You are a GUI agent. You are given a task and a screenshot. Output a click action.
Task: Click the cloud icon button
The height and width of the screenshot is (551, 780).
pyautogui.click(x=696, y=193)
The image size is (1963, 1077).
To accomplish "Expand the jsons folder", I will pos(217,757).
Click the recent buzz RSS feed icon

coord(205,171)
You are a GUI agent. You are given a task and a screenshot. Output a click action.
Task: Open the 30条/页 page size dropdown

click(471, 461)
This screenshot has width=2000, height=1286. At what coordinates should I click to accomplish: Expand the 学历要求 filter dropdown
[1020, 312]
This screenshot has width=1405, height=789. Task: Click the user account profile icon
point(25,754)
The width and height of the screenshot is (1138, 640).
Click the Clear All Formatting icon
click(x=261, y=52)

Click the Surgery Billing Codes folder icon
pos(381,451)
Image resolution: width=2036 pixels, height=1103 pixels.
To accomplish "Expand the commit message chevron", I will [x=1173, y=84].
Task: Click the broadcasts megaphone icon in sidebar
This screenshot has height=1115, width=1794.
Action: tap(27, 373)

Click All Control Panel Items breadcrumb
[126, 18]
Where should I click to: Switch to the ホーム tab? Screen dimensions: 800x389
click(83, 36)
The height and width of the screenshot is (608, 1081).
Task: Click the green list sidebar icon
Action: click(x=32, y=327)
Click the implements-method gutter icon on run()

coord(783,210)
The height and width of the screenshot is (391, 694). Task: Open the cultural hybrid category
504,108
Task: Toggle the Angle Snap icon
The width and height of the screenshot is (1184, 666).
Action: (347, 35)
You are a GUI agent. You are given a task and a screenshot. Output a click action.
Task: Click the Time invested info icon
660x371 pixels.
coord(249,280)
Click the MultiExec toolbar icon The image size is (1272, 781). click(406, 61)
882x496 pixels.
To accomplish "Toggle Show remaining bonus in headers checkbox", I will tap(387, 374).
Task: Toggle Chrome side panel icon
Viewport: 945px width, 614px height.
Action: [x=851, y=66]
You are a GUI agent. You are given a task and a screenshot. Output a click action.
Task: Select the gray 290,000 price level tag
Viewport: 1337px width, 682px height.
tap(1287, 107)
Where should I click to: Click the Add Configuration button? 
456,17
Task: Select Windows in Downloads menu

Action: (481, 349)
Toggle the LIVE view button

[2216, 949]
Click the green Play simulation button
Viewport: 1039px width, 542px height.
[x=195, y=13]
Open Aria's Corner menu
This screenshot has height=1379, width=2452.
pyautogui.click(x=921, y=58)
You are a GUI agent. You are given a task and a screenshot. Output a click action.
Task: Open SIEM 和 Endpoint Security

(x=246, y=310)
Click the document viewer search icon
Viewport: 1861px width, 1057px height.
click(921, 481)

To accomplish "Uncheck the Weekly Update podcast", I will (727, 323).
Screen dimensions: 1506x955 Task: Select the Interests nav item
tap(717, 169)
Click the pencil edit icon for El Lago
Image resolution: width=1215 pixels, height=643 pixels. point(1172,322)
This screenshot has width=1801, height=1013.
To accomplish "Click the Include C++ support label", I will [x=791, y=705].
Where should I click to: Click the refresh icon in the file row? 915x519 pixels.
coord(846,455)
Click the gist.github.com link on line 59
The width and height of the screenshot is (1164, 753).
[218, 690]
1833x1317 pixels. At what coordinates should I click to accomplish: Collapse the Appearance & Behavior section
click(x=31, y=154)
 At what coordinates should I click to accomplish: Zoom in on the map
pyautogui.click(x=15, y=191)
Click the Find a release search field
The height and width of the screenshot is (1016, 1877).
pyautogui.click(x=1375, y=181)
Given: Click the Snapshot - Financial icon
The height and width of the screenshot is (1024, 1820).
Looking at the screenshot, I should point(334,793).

:::

Each record above must be restated in full, word for word.

You are a GUI agent. You are given a task and a screenshot. Output a click action.
Task: Click the cloud icon button
The height and width of the screenshot is (551, 780).
pyautogui.click(x=696, y=193)
The image size is (1963, 1077).
To accomplish "Expand the jsons folder", I will pos(217,757).
Click the recent buzz RSS feed icon

coord(205,171)
You are a GUI agent. You are given a task and a screenshot. Output a click action.
Task: Open the 30条/页 page size dropdown

click(471, 461)
This screenshot has width=2000, height=1286. At what coordinates should I click to accomplish: Expand the 学历要求 filter dropdown
[1020, 312]
This screenshot has width=1405, height=789. Task: Click the user account profile icon
point(25,754)
The width and height of the screenshot is (1138, 640).
Click the Clear All Formatting icon
click(x=261, y=52)

Click the Surgery Billing Codes folder icon
pos(381,451)
Image resolution: width=2036 pixels, height=1103 pixels.
To accomplish "Expand the commit message chevron", I will [x=1173, y=84].
Task: Click the broadcasts megaphone icon in sidebar
This screenshot has height=1115, width=1794.
Action: tap(27, 373)

Click All Control Panel Items breadcrumb
[126, 18]
Where should I click to: Switch to the ホーム tab? Screen dimensions: 800x389
click(83, 36)
The height and width of the screenshot is (608, 1081).
Task: Click the green list sidebar icon
Action: click(x=32, y=327)
Click the implements-method gutter icon on run()

coord(783,210)
The height and width of the screenshot is (391, 694). Task: Open the cultural hybrid category
504,108
Task: Toggle the Angle Snap icon
The width and height of the screenshot is (1184, 666).
Action: (347, 35)
You are a GUI agent. You are given a task and a screenshot. Output a click action.
Task: Click the Time invested info icon
660x371 pixels.
coord(249,280)
Click the MultiExec toolbar icon The image size is (1272, 781). click(406, 61)
882x496 pixels.
To accomplish "Toggle Show remaining bonus in headers checkbox", I will tap(387, 374).
Task: Toggle Chrome side panel icon
Viewport: 945px width, 614px height.
Action: [x=851, y=66]
You are a GUI agent. You are given a task and a screenshot. Output a click action.
Task: Select the gray 290,000 price level tag
Viewport: 1337px width, 682px height.
tap(1287, 107)
Where should I click to: Click the Add Configuration button? 
456,17
Task: Select Windows in Downloads menu

Action: (481, 349)
Toggle the LIVE view button

[2216, 949]
Click the green Play simulation button
Viewport: 1039px width, 542px height.
[x=195, y=13]
Open Aria's Corner menu
This screenshot has height=1379, width=2452.
pyautogui.click(x=921, y=58)
You are a GUI agent. You are given a task and a screenshot. Output a click action.
Task: Open SIEM 和 Endpoint Security

(x=246, y=310)
Click the document viewer search icon
Viewport: 1861px width, 1057px height.
click(921, 481)

To accomplish "Uncheck the Weekly Update podcast", I will (727, 323).
Screen dimensions: 1506x955 Task: Select the Interests nav item
tap(717, 169)
Click the pencil edit icon for El Lago
Image resolution: width=1215 pixels, height=643 pixels. point(1172,322)
This screenshot has width=1801, height=1013.
To accomplish "Click the Include C++ support label", I will [x=791, y=705].
Where should I click to: Click the refresh icon in the file row? 915x519 pixels.
coord(846,455)
Click the gist.github.com link on line 59
The width and height of the screenshot is (1164, 753).
[218, 690]
1833x1317 pixels. At what coordinates should I click to accomplish: Collapse the Appearance & Behavior section
click(x=31, y=154)
 At what coordinates should I click to accomplish: Zoom in on the map
pyautogui.click(x=15, y=191)
Click the Find a release search field
The height and width of the screenshot is (1016, 1877).
pyautogui.click(x=1375, y=181)
Given: Click the Snapshot - Financial icon
The height and width of the screenshot is (1024, 1820).
Looking at the screenshot, I should point(334,793).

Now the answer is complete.